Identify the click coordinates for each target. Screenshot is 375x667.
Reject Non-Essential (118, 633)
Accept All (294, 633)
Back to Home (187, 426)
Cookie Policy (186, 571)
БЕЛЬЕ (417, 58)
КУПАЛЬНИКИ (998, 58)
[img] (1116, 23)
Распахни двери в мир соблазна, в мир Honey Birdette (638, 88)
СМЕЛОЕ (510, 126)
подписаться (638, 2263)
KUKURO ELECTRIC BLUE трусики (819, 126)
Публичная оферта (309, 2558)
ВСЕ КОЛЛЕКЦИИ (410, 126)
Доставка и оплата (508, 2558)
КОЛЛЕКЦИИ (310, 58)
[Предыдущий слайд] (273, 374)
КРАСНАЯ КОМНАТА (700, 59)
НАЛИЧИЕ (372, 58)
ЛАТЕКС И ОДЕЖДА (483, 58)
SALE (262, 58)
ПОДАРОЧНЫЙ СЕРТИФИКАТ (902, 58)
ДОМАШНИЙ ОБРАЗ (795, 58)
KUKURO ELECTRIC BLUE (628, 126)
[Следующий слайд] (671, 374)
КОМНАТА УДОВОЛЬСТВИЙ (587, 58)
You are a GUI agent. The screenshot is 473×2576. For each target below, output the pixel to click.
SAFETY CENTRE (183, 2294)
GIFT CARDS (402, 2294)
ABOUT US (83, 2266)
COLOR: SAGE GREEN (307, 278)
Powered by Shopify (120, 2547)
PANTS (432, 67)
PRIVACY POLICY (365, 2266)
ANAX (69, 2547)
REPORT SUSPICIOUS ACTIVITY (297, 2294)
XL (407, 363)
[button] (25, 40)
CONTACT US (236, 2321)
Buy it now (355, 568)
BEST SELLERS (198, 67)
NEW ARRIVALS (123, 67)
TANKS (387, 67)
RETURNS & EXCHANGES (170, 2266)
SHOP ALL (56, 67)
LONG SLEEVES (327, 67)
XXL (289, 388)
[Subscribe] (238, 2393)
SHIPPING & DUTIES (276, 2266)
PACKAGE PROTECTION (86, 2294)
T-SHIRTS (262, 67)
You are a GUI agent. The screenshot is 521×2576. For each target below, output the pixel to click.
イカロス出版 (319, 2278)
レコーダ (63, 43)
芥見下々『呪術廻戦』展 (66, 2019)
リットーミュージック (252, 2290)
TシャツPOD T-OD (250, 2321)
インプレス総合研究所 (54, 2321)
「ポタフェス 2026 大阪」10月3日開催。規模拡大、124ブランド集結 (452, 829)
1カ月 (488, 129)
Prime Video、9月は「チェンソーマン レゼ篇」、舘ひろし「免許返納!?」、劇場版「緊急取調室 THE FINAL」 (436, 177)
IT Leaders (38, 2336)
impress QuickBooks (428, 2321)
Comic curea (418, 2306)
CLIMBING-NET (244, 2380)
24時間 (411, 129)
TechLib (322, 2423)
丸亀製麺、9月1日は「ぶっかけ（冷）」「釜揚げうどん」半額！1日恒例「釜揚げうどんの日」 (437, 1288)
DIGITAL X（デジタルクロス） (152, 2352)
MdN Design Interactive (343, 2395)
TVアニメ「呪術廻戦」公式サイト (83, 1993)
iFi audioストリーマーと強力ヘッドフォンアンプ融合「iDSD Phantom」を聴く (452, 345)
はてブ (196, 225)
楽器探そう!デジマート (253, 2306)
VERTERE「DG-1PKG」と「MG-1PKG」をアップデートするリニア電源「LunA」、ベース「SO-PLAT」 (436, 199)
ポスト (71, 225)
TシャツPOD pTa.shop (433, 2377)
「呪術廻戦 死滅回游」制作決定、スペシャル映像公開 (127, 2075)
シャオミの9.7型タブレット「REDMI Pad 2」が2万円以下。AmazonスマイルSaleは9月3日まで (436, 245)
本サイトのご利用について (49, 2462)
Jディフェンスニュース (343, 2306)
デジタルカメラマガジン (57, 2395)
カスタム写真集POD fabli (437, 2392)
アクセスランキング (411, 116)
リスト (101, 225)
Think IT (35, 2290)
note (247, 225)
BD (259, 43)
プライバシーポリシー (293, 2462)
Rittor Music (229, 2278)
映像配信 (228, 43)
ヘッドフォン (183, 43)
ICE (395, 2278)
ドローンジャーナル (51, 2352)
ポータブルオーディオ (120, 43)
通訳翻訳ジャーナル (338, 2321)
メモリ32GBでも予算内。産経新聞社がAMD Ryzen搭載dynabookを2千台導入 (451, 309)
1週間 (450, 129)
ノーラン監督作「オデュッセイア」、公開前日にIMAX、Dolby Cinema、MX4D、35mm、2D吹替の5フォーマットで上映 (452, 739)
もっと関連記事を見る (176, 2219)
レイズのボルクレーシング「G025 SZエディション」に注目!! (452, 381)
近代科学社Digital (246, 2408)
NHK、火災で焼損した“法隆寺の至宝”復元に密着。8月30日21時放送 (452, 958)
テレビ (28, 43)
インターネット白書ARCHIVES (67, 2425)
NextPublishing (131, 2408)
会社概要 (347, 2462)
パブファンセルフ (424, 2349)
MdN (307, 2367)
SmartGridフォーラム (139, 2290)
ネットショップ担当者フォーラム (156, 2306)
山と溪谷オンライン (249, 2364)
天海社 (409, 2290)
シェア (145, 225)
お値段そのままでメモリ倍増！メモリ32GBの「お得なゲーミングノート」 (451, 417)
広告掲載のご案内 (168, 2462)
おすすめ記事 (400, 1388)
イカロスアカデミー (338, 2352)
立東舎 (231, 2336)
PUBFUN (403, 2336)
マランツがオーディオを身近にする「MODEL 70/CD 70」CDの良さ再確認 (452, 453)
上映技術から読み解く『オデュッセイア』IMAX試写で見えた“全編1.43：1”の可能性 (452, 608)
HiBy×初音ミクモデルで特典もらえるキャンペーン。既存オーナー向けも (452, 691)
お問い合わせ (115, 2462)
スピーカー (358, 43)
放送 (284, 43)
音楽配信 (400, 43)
..............................
## Work instructions
Give back every line above, unchanged.

## Exercise solution
Identify the click coordinates for each target. Screenshot is 375x667.
Reject Non-Essential (118, 633)
Accept All (294, 633)
Back to Home (187, 426)
Cookie Policy (186, 571)
БЕЛЬЕ (417, 58)
КУПАЛЬНИКИ (998, 58)
[img] (1116, 23)
Распахни двери в мир соблазна, в мир Honey Birdette (638, 88)
СМЕЛОЕ (510, 126)
подписаться (638, 2263)
KUKURO ELECTRIC BLUE трусики (819, 126)
Публичная оферта (309, 2558)
ВСЕ КОЛЛЕКЦИИ (410, 126)
Доставка и оплата (508, 2558)
КОЛЛЕКЦИИ (310, 58)
[Предыдущий слайд] (273, 374)
КРАСНАЯ КОМНАТА (700, 59)
НАЛИЧИЕ (372, 58)
ЛАТЕКС И ОДЕЖДА (483, 58)
SALE (262, 58)
ПОДАРОЧНЫЙ СЕРТИФИКАТ (902, 58)
ДОМАШНИЙ ОБРАЗ (795, 58)
KUKURO ELECTRIC BLUE (628, 126)
[Следующий слайд] (671, 374)
КОМНАТА УДОВОЛЬСТВИЙ (587, 58)
You are a GUI agent. The screenshot is 473×2576. For each target below, output the pixel to click.
SAFETY CENTRE (183, 2294)
GIFT CARDS (402, 2294)
ABOUT US (83, 2266)
COLOR: SAGE GREEN (307, 278)
Powered by Shopify (120, 2547)
PANTS (432, 67)
PRIVACY POLICY (365, 2266)
ANAX (69, 2547)
REPORT SUSPICIOUS ACTIVITY (297, 2294)
XL (407, 363)
[button] (25, 40)
CONTACT US (236, 2321)
Buy it now (355, 568)
BEST SELLERS (198, 67)
NEW ARRIVALS (123, 67)
TANKS (387, 67)
RETURNS & EXCHANGES (170, 2266)
SHOP ALL (56, 67)
LONG SLEEVES (327, 67)
XXL (289, 388)
[Subscribe] (238, 2393)
SHIPPING & DUTIES (276, 2266)
PACKAGE PROTECTION (86, 2294)
T-SHIRTS (262, 67)
You are a GUI agent. The screenshot is 521×2576. For each target below, output the pixel to click.
イカロス出版 (319, 2278)
レコーダ (63, 43)
芥見下々『呪術廻戦』展 (66, 2019)
リットーミュージック (252, 2290)
TシャツPOD T-OD (250, 2321)
インプレス総合研究所 (54, 2321)
「ポタフェス 2026 大阪」10月3日開催。規模拡大、124ブランド集結 (452, 829)
1カ月 (488, 129)
Prime Video、9月は「チェンソーマン レゼ篇」、舘ひろし「免許返納!?」、劇場版「緊急取調室 THE FINAL」 (436, 177)
IT Leaders (38, 2336)
impress QuickBooks (428, 2321)
Comic curea (418, 2306)
CLIMBING-NET (244, 2380)
24時間 (411, 129)
TechLib (322, 2423)
丸亀製麺、9月1日は「ぶっかけ（冷）」「釜揚げうどん」半額！1日恒例「釜揚げうどんの日」 (437, 1288)
DIGITAL X（デジタルクロス） (152, 2352)
MdN Design Interactive (343, 2395)
TVアニメ「呪術廻戦」公式サイト (83, 1993)
iFi audioストリーマーと強力ヘッドフォンアンプ融合「iDSD Phantom」を聴く (452, 345)
はてブ (196, 225)
楽器探そう!デジマート (253, 2306)
VERTERE「DG-1PKG」と「MG-1PKG」をアップデートするリニア電源「LunA」、ベース「SO-PLAT」 (436, 199)
ポスト (71, 225)
TシャツPOD pTa.shop (433, 2377)
「呪術廻戦 死滅回游」制作決定、スペシャル映像公開 (127, 2075)
シャオミの9.7型タブレット「REDMI Pad 2」が2万円以下。AmazonスマイルSaleは9月3日まで (436, 245)
本サイトのご利用について (49, 2462)
Jディフェンスニュース (343, 2306)
デジタルカメラマガジン (57, 2395)
カスタム写真集POD fabli (437, 2392)
アクセスランキング (411, 116)
リスト (101, 225)
Think IT (35, 2290)
note (247, 225)
BD (259, 43)
プライバシーポリシー (293, 2462)
Rittor Music (229, 2278)
映像配信 (228, 43)
ヘッドフォン (183, 43)
ICE (395, 2278)
ドローンジャーナル (51, 2352)
ポータブルオーディオ (120, 43)
通訳翻訳ジャーナル (338, 2321)
メモリ32GBでも予算内。産経新聞社がAMD Ryzen搭載dynabookを2千台導入 (451, 309)
1週間 (450, 129)
ノーラン監督作「オデュッセイア」、公開前日にIMAX、Dolby Cinema、MX4D、35mm、2D吹替の5フォーマットで上映 (452, 739)
もっと関連記事を見る (176, 2219)
レイズのボルクレーシング「G025 SZエディション」に注目!! (452, 381)
近代科学社Digital (246, 2408)
NHK、火災で焼損した“法隆寺の至宝”復元に密着。8月30日21時放送 (452, 958)
テレビ (28, 43)
インターネット白書ARCHIVES (67, 2425)
NextPublishing (131, 2408)
会社概要 (347, 2462)
パブファンセルフ (424, 2349)
MdN (307, 2367)
SmartGridフォーラム (139, 2290)
ネットショップ担当者フォーラム (156, 2306)
山と溪谷オンライン (249, 2364)
天海社 (409, 2290)
シェア (145, 225)
お値段そのままでメモリ倍増！メモリ32GBの「お得なゲーミングノート」 (451, 417)
広告掲載のご案内 (168, 2462)
おすすめ記事 (400, 1388)
イカロスアカデミー (338, 2352)
立東舎 (231, 2336)
PUBFUN (403, 2336)
マランツがオーディオを身近にする「MODEL 70/CD 70」CDの良さ再確認 (452, 453)
上映技術から読み解く『オデュッセイア』IMAX試写で見えた“全編1.43：1”の可能性 (452, 608)
HiBy×初音ミクモデルで特典もらえるキャンペーン。既存オーナー向けも (452, 691)
お問い合わせ (115, 2462)
スピーカー (358, 43)
放送 (284, 43)
音楽配信 (400, 43)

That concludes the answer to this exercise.